Top of Source information

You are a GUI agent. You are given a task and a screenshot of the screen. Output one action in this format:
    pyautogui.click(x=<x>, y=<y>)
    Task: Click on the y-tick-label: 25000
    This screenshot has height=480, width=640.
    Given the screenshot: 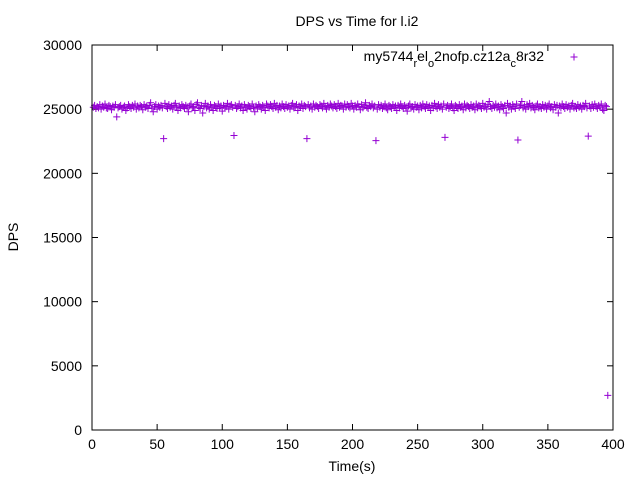 What is the action you would take?
    pyautogui.click(x=62, y=109)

Bottom of Source information

Job: Reproduce, word for word, the lines of the data above, from the very first line through the line containing "This screenshot has", with both ends included.

Response to this task:
You are a GUI agent. You are given a task and a screenshot of the screen. Output one action in this format:
    pyautogui.click(x=<x>, y=<y>)
    Task: Click on the y-tick-label: 25000
    This screenshot has height=480, width=640.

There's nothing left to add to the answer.